Le Caravage
Au petit matin, aux pieds de remparts austères, il arrive de voir un centaure effectuer des pas de danse, des voltes, et des courses folles, sur une piste sablonneuse, aux motifs de jardin zen. L’homme et la bête réunis en un corps, dans la même quête du geste parfait. Le cavalier conduit l’animal géant du bout des rênes, comme on manœuvre un cerf-volant : avec délicatesse, en sachant aussi bien guider que se laisser guider. Dans ce rêve de fusion, Bartabas communique avec son destrier, Le Caravage, à la robe aussi ocre que les tableaux du maître milanais, dans un dialogue organique et sauvage, par petits bruits de bouche, caquètements, sifflements, pincements. Le tout sous l’œil patient d’un témoin au nom prédestiné.
Tout à son entreprise d’épure, Alain Cavalier opère dans ce tout petit film (à peine plus d’une heure), un double retour aux sources.

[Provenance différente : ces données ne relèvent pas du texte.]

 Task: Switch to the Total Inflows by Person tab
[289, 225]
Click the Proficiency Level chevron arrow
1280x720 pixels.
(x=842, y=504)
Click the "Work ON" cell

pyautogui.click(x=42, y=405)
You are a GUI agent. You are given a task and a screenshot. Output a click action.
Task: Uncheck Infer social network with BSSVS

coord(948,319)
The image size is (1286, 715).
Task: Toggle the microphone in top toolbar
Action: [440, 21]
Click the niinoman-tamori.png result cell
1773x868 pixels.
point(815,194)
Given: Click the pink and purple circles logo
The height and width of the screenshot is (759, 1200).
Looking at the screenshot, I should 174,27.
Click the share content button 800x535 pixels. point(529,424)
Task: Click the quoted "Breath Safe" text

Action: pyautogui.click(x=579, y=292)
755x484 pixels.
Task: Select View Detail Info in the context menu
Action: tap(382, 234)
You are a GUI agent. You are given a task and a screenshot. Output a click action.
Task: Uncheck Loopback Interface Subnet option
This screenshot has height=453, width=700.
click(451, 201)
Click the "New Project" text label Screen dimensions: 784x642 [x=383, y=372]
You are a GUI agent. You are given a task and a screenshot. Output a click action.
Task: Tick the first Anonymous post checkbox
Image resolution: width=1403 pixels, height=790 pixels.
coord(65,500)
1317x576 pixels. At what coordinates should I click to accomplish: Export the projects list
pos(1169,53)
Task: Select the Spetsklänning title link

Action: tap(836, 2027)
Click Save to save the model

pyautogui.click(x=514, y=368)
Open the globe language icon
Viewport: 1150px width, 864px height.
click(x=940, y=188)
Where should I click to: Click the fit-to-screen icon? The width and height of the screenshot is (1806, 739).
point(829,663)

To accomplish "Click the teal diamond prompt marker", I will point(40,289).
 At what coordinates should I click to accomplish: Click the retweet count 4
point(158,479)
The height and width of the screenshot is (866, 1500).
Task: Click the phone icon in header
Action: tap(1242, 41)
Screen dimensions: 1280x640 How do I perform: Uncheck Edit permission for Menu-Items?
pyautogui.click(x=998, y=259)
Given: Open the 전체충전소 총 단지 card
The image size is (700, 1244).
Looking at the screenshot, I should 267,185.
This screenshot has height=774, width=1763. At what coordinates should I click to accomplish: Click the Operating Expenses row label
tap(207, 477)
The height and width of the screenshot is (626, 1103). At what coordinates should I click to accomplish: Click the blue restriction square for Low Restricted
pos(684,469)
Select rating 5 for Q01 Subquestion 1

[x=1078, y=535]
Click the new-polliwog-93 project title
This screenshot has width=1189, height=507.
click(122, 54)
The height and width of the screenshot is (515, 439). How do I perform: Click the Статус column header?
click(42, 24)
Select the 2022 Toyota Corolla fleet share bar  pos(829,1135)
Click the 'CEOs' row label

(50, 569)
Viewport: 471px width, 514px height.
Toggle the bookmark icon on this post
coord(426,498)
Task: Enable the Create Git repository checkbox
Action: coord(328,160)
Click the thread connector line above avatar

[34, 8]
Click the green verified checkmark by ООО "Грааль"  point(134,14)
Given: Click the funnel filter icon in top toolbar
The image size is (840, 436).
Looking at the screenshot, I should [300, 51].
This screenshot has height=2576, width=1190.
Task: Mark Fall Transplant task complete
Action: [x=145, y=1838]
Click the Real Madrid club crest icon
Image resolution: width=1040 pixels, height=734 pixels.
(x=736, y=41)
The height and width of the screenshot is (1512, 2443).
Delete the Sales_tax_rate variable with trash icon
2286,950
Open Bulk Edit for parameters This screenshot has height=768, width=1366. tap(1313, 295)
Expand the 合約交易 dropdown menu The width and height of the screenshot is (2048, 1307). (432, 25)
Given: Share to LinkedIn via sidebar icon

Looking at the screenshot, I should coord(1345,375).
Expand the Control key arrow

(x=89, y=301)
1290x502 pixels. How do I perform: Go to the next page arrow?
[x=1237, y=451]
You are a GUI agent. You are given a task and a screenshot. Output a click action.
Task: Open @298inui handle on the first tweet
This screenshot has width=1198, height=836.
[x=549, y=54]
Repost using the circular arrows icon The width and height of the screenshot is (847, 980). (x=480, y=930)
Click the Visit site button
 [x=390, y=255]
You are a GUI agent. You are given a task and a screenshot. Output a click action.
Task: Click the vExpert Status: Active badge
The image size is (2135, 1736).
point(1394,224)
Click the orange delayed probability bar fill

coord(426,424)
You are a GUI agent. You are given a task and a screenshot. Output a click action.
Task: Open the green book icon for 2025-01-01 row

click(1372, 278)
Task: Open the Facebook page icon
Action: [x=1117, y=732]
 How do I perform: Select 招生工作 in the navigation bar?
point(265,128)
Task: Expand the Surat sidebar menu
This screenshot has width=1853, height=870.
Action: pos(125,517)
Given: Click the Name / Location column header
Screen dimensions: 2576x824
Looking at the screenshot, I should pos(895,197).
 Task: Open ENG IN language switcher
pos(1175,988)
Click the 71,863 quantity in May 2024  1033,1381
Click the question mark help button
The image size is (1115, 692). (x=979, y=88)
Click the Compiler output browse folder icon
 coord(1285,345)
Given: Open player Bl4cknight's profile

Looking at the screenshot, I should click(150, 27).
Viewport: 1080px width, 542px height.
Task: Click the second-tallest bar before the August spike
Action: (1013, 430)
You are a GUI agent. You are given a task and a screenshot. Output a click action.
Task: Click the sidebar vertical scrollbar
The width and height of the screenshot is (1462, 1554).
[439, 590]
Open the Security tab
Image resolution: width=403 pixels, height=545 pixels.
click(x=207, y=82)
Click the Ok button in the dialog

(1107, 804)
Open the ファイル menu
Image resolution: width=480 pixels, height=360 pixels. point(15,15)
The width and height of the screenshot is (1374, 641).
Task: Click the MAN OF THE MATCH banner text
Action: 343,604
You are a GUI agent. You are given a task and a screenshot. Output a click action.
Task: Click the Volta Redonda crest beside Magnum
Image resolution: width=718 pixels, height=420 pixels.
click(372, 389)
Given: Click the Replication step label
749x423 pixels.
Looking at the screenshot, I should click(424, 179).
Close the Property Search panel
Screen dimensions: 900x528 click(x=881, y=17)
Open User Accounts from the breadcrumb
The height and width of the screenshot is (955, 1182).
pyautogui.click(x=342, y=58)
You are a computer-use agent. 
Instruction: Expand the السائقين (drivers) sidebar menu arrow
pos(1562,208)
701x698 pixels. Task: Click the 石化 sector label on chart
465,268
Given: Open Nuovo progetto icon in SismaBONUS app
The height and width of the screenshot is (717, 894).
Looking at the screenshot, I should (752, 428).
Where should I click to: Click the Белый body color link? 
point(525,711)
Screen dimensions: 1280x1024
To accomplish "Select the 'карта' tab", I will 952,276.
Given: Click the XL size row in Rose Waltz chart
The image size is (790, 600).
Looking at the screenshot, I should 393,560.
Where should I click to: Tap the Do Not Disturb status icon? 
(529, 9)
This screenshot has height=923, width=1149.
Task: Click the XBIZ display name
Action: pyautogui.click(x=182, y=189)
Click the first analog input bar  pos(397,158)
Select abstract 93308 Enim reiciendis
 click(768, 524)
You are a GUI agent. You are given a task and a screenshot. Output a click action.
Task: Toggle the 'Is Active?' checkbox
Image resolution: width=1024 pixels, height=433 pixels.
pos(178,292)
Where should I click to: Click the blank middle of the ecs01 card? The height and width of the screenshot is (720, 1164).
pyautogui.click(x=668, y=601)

Aux premiers temps du cinéma tout d’abord, tant les cavalcades hypnotiques du Caravage réveillent le souvenir des expérimentations sur le mouvement de pionniers tels qu’Eadweard Muybridge ou Étienne Jules Marey. Et à son geste de filmeur, en continuant de manier sa caméra DV avec une aisance toujours plus affirmée malgré la pauvreté du support, partageant de la sorte une ascèse créatrice des plus fascinantes avec le moine-écuyer d’Aubervilliers.